- [Exercise instructions]:
Copy out the entire passage on X-Cycles, word for word.

- [Quoted passage]:
--- start ---

X-Cycles is the first slightly more complex colouring strategy that we will discuss. There are three main differences between X-Cycles and other colouring strategies such as Singles's Chains, 3D Medusa and XY-Chains:
In previous methods, we explicitly used the ⇔ sign to denote that a link works both ways.
For example, suppose we have a row with exactly two candidates, e.g. A2 and A5 have a candidate 9, without any
other such candidates in the same row. If we colour (9, A2), this means that we can colour (9, A5)

--- end ---

- [Dataset excerpts]:
--- start ---

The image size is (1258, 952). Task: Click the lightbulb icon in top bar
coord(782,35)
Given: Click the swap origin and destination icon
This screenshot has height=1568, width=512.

--- end ---
--- start ---

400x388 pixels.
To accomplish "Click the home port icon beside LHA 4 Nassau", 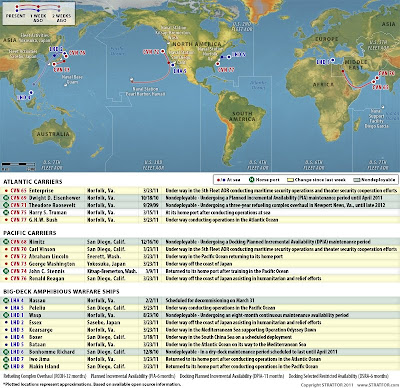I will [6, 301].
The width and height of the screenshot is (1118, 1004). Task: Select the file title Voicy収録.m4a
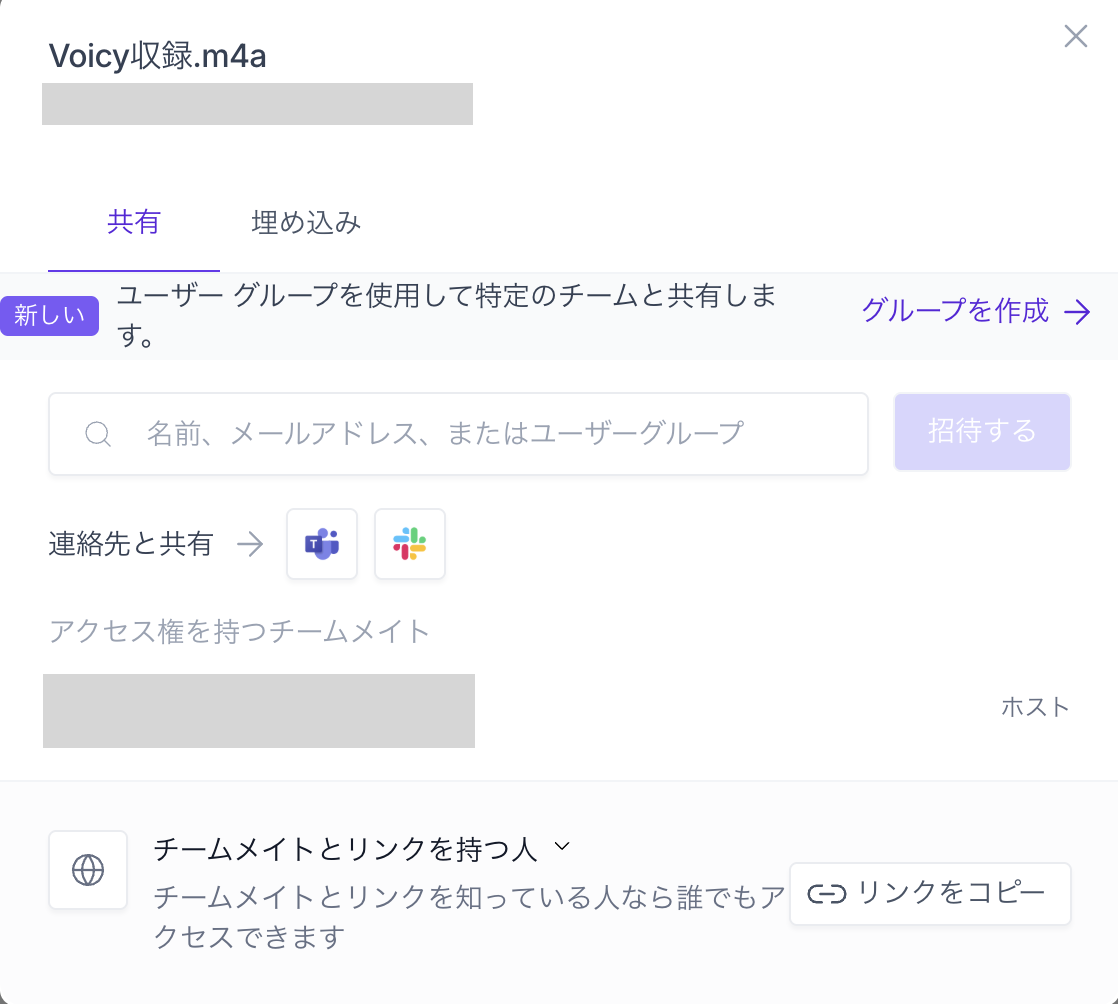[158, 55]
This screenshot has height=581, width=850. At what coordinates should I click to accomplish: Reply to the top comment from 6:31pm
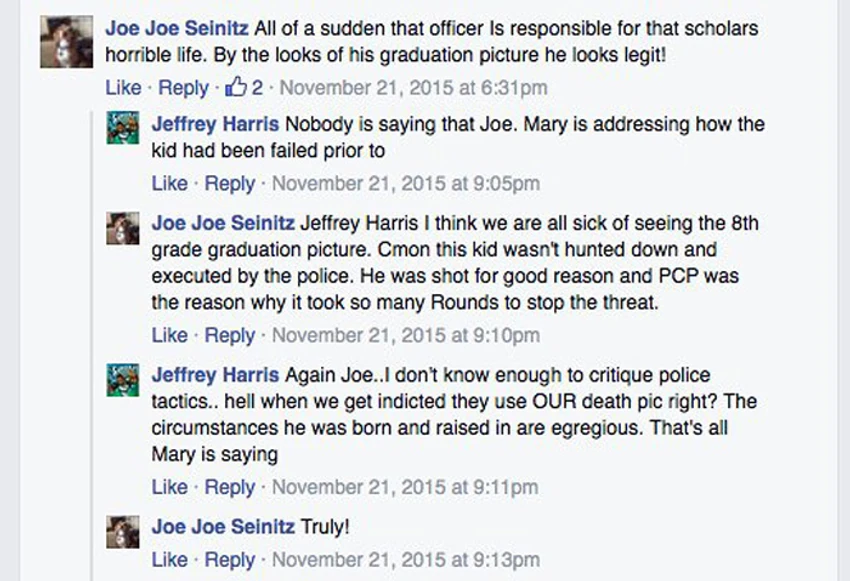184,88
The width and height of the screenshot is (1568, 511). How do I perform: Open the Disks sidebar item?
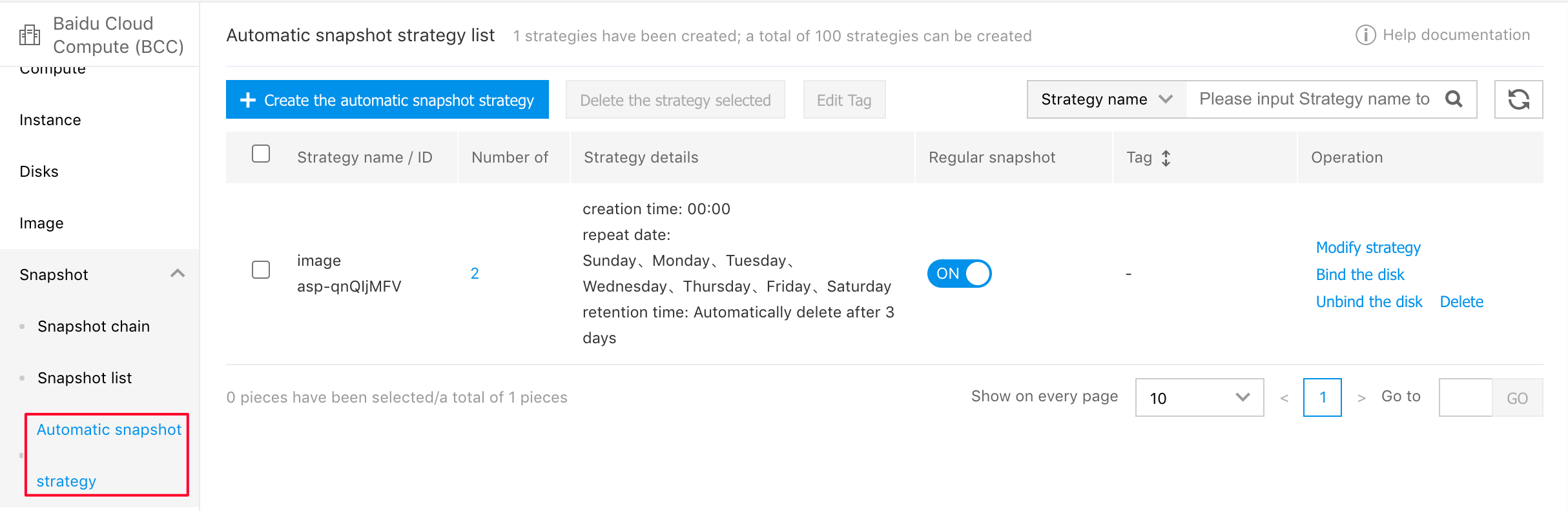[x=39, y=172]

--- end ---

- [Final result]:
X-Cycles is the first slightly more complex colouring strategy that we will discuss. There are three main differences between X-Cycles and other colouring strategies such as Singles's Chains, 3D Medusa and XY-Chains:
In previous methods, we explicitly used the ⇔ sign to denote that a link works both ways.
For example, suppose we have a row with exactly two candidates, e.g. A2 and A5 have a candidate 9, without any
other such candidates in the same row. If we colour (9, A2), this means that we can colour (9, A5)